New Schools, New Leadership
New principals have been selected for the three new College-Ready Schools that will be open on September 5th . We’d like you to meet them.

Principals Ena Lavan, Dr. Derrick Chau and Emilio Pack
Ena Lavan, Principal of CRAHS #6
The new Alliance high school will offer the same tough college prep courses, will be located on the familiar College-Ready campus on Martin Luther King Blvd, and will have the same atmosphere of high expectations for students who will get close personal attention. There will be one thing different about this, the fourth high school in the Alliance network. It will offer French as the required foreign language! That is the stamp of its new principal Ena Lavan.
“I want to broaden the world for our students. Our kids are often limited by their neighborhoods and a few miles of Los Angeles around them,” explains Ms. Lavan. “We want them to ask what else is out there and then go find it. Learning French is one way to do that.” She smiles because she is speaking from personal experience. Ms. Lavan is a native Angeleno who went to LAUSD schools, graduated from UCLA, and got a Masters degree at Pepperdine. “I wanted to see the world before I settled down. So I became a model and worked in Europe and across the U.S.,” she explains.
When she wanted a more meaningful career, she chose teaching. The Junior Statesmen of America Program at Yale University pointed the way. Ms. Lavan was a student and then a counselor in the summer school that taught law, debate, and public speaking to high school students. Her family provided inspiration, too. Her mother was a teacher as were seven of her eight aunts. Ms. Lavan began teaching at Foshay Middle School in 1996 and came to College-Ready Academy High School #1 as Assistant Principal in 2004. Off campus, spending time with her family – she has two daughters – and traveling are her favorite activities.
Emilio Pack, Principal of CRAHS #4
When the fifth Alliance high school opens in September, its principal Emilio Pack will begin to fulfill one of his lifetime goals. “I have always wanted to build a school from scratch. Now I have that opportunity,” he says as he finishes up work at Huntington Park College-Ready Academy High School where he has served as Assistant Principal. He’s also been busy and productive for his new school. The first class of ninth graders is filling up. The faculty – all fully credentialed teachers - has been hired. The rigorous college prep curriculum awaits the students.
Mr. Pack’s career path to CRAHS #4 has been focused on school-aged children. After getting a BA from Loyola Marymount, he earned a Masters degree in Psychology and became a licensed social worker. He worked as a child abuse investigator for the County of Los Angeles and then moved into school counseling. Soon he became an assistant principal in the Inglewood Unified School District, then on to be principal for the continuation and independent studies schools in Culver City School District.
“That’s how I was drawn to the Alliance,” Mr.
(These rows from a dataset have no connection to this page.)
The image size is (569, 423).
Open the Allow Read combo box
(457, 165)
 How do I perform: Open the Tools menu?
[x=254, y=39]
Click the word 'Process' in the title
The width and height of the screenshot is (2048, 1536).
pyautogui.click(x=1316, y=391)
Pack recalls. “I saw the value of small schools and individualized attention in those specialized schools. Add academic rigor and high expectations to such personalized instruction and students succeed. That’s the Alliance formula.
He’s excited about the new school. “The teachers really want to be here. Parents are excited. This is the most fun I’ve ever had professionally,” he declares. In his free time, Mr. Pack goes to the beach. He loves sports and fitness. He and his wife can be seen running on the sand with their bulldog Wayne.
Dr. Derrick Chau, Principal of Math and Science School
As a pre-med student at Harvey Mudd College, Derrick Chau worked in emergency rooms during the summer. It was there that he decided to become a teacher. “I realized that education was more powerful in affecting people’s lives,” he recalls. So after graduation, he joined Teach For America and spent two years as a chemistry teacher at a large high school in Long Beach. The experience was provocative. “Large impersonal schools don’t work. Why do things have to be like that?” he questioned, and began graduate study at USC where he earned a PhD. in Education Policy. He studied charter schools extensively, which led to a position with The Rand Corporation devising and evaluating charter school policy. But Dr. Chau missed being in the classroom with students. He applied for a position teaching chemistry at College-Ready Academy High School. Howard Lappin hired him in 2004. “I know a lot about charters. I went in with my eyes open,” Dr. Chau explains. “Charters require a lot of work for teachers; but it all helps students.” He’s excited about his new job as principal and predicts that the Alliance’s Math and Science School at Cal State University, Los Angeles will offer countless opportunities to students who love the sciences. “MASS will use the campus facilities, science labs, and have access to the science professors at the University.”